AIM OF THE EXERCISE:
If pictures are present, leave them out, and copy the data word for word.

(INFORMATION PROVIDED begins)

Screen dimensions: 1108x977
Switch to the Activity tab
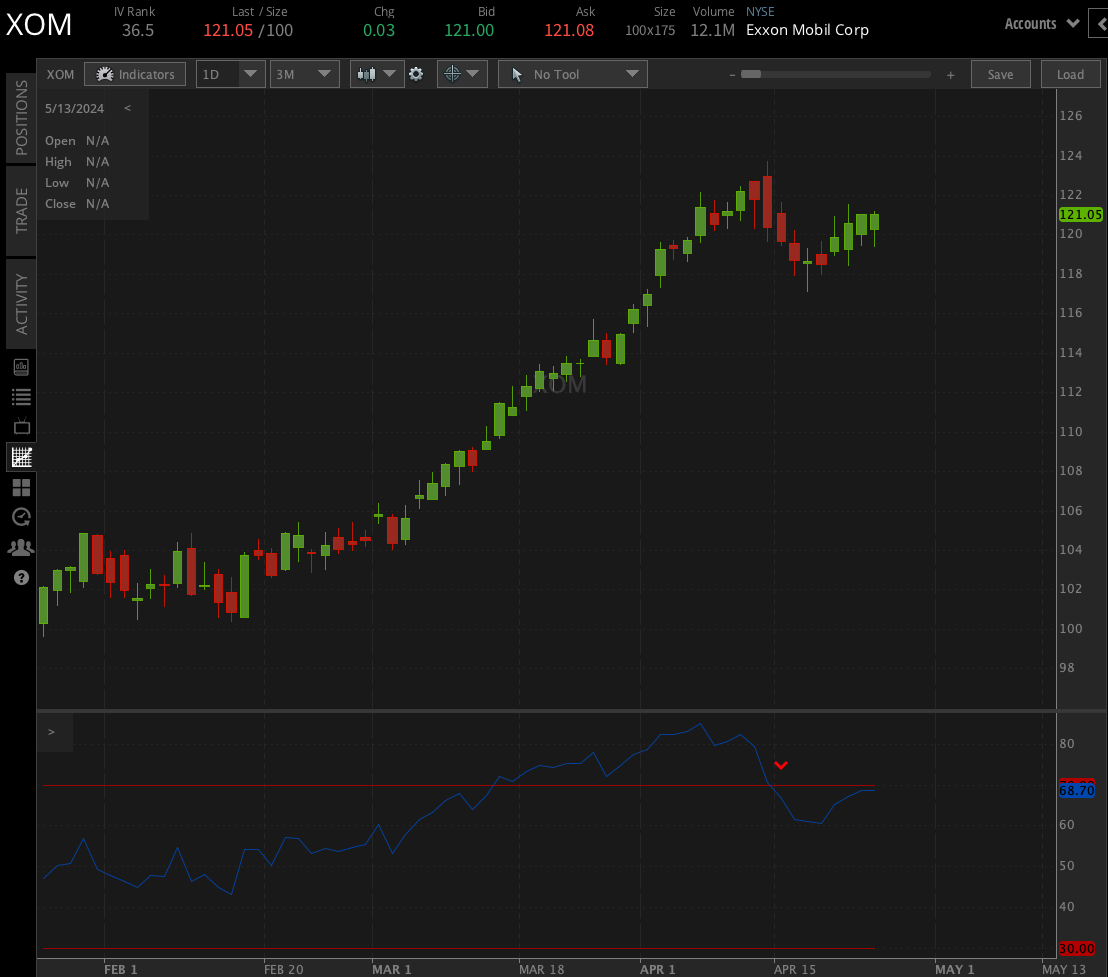tap(21, 304)
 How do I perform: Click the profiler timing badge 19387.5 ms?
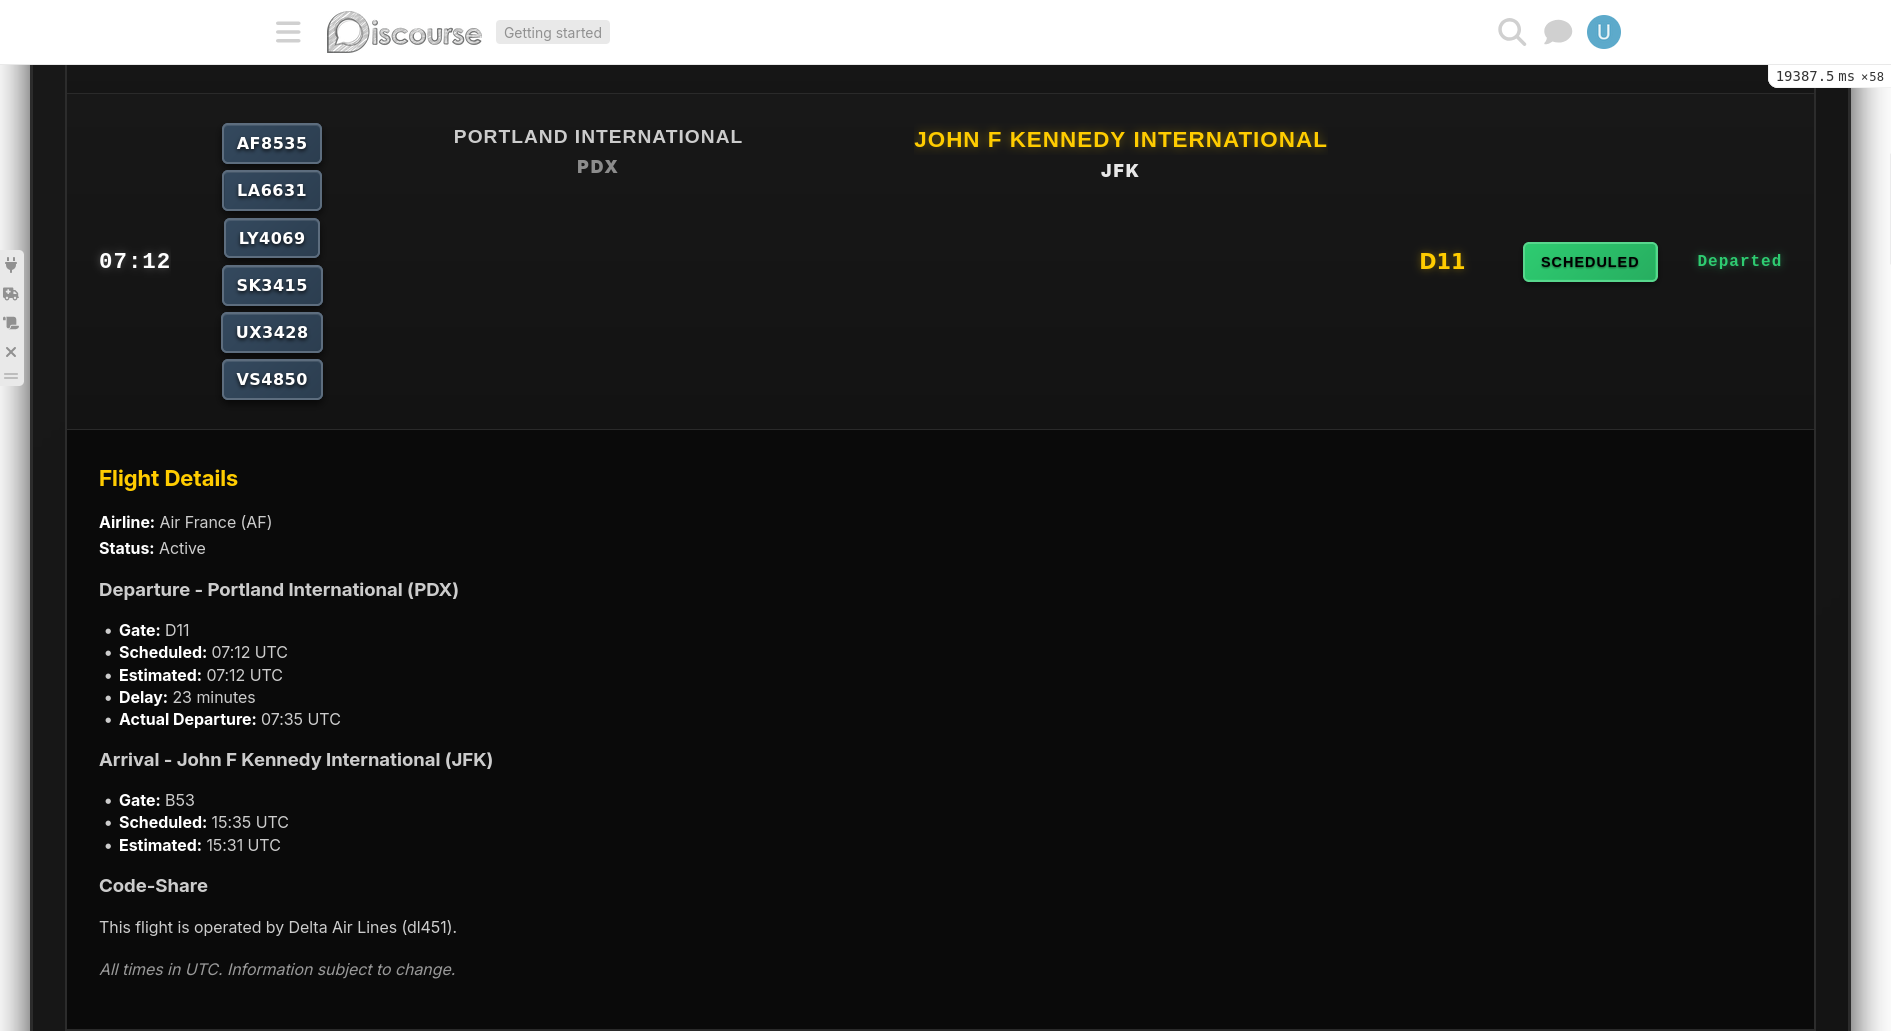click(x=1827, y=77)
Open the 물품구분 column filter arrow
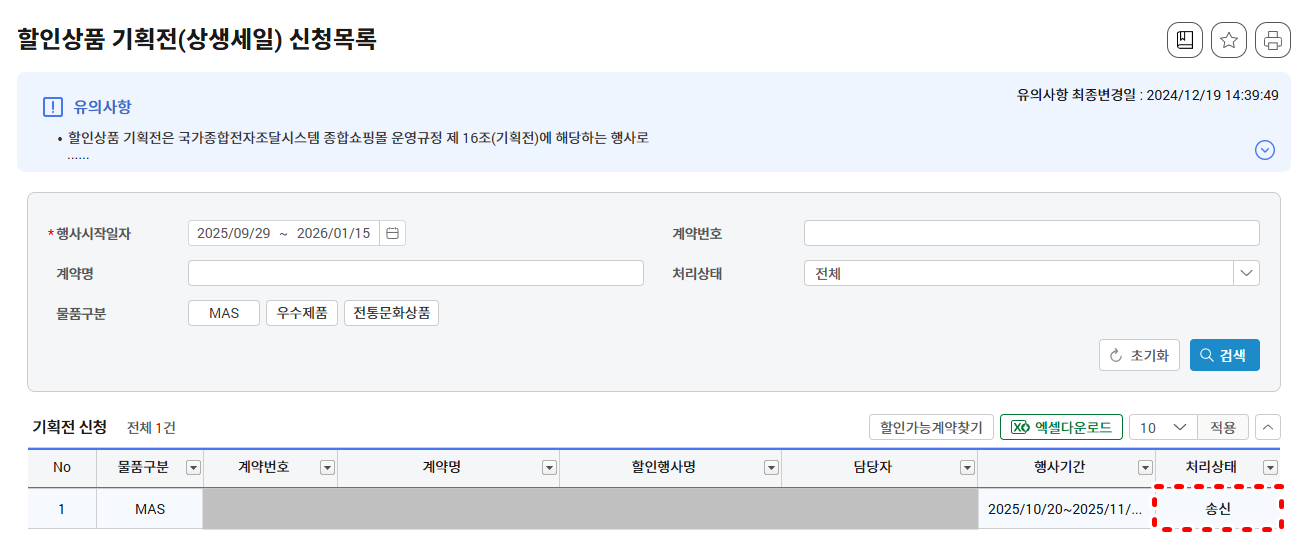The height and width of the screenshot is (546, 1308). pyautogui.click(x=193, y=468)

(INFORMATION PROVIDED ends)

RESULT OF THIS EXERCISE:
Screen dimensions: 1108x977
Switch to the Activity tab
tap(21, 304)
 How do I perform: Click the profiler timing badge 19387.5 ms?
click(x=1827, y=77)
Open the 물품구분 column filter arrow
The height and width of the screenshot is (546, 1308). pyautogui.click(x=193, y=468)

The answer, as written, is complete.